Here we are in week 4 of the Ultimate Coder: Ultrabook Challenge (see our week 4 video at the bottom of this post). As I write down the things I wanted to share for our development so far in the contest I have decided to go back to the beginning and remind our team here in the shop of the criteria Intel lined out for us for an award winning app on the Ultrabook to win. Some of the judges have poked at the developers to add things like a battery optimization and other features that just don’t fit into Wind Up Football (WUR). Here again is the criteria for the contest:
“An app will be considered a good Ultrabook app if it
- Fits the use case for using an Ultrabook – a work, create, play & consume device that has the mobile convenience of mobile and the power of a workstation
- Takes advantage of one or more of the following technology vectors for Ultrabook
o CPU Performance |Graphics | Security |Touch & Sensor technology |AppUp APIs (In-App Purchase etc)”
So with these back in mind, we are well on our way to making a game that shines on the new Ultrabook.
This week we are looking at interface. We really liked Steve “Chippy” Paines’s Ultrabook video where he dives into how developers can optimize the navigation methods and interface on a touch device like the new Ultrabook. One thing that stood out to us was the use of thumb navigation on the sides of the screen. ( a side note: I have found it frustrating when I have to use buttons or such on the bottom of the Ultrabook screen. It really gets bad when you are stuck with an upright screen on while on a commercial economy flight.

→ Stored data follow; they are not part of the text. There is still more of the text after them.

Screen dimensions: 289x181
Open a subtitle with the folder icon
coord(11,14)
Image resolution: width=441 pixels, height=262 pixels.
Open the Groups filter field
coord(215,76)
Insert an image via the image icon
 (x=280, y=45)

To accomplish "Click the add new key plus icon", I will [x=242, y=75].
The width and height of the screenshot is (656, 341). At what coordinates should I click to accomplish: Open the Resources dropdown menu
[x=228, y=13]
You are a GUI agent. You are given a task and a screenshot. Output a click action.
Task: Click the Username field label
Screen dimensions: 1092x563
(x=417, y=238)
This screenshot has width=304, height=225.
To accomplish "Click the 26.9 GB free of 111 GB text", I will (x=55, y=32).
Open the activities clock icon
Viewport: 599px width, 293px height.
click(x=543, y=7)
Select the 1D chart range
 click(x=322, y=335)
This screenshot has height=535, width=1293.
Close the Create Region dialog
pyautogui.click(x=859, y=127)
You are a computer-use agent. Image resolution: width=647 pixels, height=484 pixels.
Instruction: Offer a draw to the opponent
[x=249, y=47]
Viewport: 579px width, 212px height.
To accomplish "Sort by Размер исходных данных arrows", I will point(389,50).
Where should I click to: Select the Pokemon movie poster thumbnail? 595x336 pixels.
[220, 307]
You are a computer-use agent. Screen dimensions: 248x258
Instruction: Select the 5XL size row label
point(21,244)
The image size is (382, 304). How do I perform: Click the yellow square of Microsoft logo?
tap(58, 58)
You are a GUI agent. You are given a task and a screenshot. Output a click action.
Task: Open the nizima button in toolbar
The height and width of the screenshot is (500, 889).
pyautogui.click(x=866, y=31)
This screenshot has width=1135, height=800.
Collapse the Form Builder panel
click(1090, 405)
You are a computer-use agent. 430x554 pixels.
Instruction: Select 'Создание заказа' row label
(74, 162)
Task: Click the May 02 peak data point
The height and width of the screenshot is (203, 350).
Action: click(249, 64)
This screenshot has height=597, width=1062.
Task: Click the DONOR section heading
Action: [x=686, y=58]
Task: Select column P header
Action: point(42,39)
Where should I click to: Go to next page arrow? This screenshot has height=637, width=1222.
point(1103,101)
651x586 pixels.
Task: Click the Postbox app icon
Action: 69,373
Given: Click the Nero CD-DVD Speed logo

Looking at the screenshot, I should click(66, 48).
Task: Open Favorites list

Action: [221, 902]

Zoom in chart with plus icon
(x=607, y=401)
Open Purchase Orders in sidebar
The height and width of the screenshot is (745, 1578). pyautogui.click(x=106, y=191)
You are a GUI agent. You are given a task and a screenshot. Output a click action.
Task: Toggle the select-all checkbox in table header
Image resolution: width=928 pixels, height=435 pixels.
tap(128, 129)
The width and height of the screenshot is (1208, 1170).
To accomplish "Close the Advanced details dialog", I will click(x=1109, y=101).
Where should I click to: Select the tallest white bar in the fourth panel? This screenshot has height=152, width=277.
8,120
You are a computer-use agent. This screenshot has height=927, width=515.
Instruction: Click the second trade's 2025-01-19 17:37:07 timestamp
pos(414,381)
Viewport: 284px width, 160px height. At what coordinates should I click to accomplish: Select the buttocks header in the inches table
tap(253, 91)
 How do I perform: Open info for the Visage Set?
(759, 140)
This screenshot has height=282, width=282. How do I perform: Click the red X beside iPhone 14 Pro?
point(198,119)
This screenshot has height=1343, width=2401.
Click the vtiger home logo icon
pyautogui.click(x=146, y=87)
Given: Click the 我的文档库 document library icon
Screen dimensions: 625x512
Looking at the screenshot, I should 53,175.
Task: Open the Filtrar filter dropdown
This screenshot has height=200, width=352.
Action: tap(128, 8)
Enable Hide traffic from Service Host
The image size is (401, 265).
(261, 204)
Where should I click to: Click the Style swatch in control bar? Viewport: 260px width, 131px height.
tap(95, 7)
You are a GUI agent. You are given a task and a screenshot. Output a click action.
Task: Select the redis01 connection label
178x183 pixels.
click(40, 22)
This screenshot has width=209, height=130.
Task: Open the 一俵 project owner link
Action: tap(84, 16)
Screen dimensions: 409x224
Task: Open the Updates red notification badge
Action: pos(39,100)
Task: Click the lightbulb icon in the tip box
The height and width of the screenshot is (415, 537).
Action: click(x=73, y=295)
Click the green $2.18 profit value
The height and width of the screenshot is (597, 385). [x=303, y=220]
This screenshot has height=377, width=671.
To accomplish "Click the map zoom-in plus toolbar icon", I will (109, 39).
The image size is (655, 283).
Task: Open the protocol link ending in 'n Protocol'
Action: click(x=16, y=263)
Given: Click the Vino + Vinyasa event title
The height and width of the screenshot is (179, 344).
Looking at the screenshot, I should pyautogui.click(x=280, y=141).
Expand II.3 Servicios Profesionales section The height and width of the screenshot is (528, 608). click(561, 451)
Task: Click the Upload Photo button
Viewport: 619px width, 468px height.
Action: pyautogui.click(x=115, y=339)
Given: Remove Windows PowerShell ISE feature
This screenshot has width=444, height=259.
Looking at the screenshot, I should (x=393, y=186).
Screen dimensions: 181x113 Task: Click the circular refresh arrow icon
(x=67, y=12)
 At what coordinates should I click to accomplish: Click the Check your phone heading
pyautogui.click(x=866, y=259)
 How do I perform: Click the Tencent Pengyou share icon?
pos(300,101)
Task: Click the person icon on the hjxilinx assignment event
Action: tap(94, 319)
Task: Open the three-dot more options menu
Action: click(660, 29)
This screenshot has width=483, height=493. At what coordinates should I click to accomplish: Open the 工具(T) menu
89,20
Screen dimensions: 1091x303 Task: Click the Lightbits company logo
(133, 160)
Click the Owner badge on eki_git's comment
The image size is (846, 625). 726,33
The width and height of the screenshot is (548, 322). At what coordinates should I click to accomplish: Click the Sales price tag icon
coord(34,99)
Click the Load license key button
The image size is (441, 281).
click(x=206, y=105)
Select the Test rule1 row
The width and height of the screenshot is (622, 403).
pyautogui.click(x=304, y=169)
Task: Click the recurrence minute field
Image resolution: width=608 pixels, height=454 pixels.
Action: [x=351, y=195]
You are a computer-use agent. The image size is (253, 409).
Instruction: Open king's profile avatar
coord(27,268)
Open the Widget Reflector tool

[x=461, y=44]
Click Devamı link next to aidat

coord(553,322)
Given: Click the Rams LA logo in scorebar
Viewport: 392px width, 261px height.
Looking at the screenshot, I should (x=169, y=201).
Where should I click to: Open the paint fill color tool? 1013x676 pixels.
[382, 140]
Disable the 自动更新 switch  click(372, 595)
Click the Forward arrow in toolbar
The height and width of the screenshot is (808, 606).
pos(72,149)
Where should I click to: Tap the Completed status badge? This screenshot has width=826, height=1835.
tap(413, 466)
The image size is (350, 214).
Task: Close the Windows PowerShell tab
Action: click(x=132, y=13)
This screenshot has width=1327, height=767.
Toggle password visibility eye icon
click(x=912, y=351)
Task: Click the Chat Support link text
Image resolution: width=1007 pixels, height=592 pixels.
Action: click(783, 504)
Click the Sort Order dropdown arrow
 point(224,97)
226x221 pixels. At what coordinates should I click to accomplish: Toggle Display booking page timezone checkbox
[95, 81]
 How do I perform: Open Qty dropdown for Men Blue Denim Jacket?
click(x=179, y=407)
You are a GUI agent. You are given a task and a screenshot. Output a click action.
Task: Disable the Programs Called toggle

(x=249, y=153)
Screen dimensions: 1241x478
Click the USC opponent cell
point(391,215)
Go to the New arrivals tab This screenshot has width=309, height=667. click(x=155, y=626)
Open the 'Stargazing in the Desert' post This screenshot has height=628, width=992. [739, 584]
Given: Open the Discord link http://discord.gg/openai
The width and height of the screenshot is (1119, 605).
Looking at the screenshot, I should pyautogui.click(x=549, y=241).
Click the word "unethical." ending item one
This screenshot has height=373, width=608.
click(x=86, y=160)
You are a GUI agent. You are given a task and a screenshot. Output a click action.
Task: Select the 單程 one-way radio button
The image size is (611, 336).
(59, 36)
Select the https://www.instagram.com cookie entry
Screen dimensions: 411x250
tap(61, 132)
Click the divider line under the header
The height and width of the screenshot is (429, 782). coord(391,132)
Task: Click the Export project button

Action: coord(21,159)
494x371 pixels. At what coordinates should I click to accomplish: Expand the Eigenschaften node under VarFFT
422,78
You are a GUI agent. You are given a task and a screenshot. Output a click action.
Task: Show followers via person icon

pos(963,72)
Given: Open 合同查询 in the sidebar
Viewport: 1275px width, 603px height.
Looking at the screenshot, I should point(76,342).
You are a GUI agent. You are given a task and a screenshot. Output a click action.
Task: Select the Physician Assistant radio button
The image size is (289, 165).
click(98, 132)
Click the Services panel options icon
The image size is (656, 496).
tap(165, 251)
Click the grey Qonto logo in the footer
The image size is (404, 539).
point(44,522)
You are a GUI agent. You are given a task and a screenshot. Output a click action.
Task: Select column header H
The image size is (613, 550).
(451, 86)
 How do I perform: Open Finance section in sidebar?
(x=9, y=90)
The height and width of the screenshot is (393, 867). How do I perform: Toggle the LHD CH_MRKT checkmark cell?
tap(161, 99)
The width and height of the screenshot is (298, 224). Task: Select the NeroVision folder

This is just another reason to make specific changes to navigation strategy and arrangement on the touch Ultrabook.)
So after seeing those comments we are investigating switching our controls in the main menu of WUR to be optimized for side screen/thumb navigation.
While discussing how to take advantage of new ways of interacting with the game, Gavin came up with a cool way of displaying helpful information anytime during the game. The plan basically replaces the hover tool all of us are familiar with as mouse users. We are planning to implement a simple question mark that when touched and held down will pause the game and darken the entire screen except for the item it is over. For example, during game play you will hold down the question mark icon and drag it to a robot. While it is over the robot all other parts of the game will remain darkened except that robot. A callout area will appear showing details about the robot as well as other tutorial text and instructions.
We plan to deploy with at least the reorganized navigation but the question mark tool will probably come out in the first update after we launch.
Oh an before I sign off, we are now working on Unity3D 4.0 (beta) which is Windows 8 ready. The game deployed to Windows 8 using 3.0 but we now have direct contact with Unity as well as the full features that will help us get the most out of publishing on Windows 8 and Metro. We will continue to post how that process is going.